While China Post has publicly welcomed the competition, foreign executives say privately the postal service is using its domestic clout to strengthen its position ahead of China’s expected entry to the WTO. After its accession to the global trade body, China is expected to do away with a rule that currently restricts foreign companies to 50% ownership in joint ventures with local firms.
China Post “looks like it’s trying to protect EMS,” said an executive at one foreign express-delivery company. Its actions also come as the government continues to pursue a drive to break up monopolies in industries from telecommunications to power generation, hoping to foster greater competition and better services for consumers.
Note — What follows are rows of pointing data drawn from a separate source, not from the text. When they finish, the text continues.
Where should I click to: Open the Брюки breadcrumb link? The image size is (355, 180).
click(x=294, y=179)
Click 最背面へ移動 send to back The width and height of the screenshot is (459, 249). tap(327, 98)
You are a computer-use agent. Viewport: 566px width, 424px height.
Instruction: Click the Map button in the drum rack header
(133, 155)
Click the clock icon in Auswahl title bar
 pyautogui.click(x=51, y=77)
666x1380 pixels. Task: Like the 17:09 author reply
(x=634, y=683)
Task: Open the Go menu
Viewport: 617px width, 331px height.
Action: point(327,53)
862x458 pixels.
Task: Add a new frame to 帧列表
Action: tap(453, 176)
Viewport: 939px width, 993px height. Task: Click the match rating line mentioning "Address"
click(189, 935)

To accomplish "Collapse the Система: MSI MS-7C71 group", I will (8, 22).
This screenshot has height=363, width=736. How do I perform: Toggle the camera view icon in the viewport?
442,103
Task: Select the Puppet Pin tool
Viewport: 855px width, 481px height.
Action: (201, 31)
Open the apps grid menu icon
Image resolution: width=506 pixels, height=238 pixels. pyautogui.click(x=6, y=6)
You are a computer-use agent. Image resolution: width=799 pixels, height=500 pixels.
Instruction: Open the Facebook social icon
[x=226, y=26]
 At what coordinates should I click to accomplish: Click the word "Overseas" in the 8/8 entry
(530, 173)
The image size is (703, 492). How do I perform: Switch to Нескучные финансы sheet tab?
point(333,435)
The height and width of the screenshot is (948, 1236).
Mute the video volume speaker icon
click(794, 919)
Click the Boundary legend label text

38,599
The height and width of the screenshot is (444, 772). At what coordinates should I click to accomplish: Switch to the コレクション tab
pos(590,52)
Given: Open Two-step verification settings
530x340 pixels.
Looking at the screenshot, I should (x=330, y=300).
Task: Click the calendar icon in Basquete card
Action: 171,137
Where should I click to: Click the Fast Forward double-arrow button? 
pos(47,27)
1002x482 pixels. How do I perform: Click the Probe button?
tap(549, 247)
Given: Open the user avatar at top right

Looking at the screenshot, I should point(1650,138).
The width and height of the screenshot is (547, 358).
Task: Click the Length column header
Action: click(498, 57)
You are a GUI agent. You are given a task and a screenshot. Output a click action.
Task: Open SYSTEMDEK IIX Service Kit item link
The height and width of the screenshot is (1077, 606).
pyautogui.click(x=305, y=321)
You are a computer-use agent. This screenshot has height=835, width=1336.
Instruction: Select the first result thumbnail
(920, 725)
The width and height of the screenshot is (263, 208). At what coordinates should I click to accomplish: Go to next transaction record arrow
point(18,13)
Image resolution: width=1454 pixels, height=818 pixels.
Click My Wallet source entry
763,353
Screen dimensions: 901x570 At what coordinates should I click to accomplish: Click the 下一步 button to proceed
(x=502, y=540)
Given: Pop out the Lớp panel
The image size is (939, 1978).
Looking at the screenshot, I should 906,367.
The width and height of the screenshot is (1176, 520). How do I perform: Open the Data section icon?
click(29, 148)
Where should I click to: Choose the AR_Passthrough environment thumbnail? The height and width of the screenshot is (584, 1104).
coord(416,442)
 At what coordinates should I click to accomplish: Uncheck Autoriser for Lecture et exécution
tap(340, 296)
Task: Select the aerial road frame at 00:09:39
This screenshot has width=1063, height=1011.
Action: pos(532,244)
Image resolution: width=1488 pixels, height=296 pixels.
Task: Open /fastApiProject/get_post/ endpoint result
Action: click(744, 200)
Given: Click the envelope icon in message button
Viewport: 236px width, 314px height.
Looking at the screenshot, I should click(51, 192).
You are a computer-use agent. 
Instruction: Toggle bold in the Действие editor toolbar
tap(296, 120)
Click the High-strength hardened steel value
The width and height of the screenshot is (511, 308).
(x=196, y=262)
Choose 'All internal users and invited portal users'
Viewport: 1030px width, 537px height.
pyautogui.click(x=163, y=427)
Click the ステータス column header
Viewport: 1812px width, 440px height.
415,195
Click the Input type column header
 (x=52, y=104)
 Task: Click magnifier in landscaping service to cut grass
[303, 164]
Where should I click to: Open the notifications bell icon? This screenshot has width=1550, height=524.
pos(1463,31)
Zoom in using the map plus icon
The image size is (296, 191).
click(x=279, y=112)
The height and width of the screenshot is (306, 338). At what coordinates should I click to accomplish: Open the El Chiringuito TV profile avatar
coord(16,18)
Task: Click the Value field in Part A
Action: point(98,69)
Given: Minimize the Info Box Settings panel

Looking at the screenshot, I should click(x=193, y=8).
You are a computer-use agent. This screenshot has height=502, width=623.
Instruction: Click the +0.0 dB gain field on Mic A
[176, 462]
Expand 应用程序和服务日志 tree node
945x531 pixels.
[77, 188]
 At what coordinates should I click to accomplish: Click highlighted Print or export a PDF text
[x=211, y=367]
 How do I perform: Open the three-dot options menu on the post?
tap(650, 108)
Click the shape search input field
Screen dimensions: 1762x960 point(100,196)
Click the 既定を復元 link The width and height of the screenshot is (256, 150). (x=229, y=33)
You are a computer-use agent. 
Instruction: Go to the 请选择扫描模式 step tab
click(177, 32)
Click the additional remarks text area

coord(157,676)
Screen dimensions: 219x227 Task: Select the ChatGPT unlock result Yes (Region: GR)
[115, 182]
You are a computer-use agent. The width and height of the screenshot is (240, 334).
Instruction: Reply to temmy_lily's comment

In this case, the maneuvering has centered on competing interpretations of the law. Under the 15-year-old postal law, the postal service is granted monopoly rights to deliver letters and packages, except when China’s cabinet, the State Council, provides otherwise. China Post, which is run by the Ministry of Information Industries, is arguing that the first half of that clause should be observed. The foreign companies say their legal rights lie in business licenses issued beginning in the mid-1980s by the country’s Ministry of Foreign Trade and Economic Cooperation.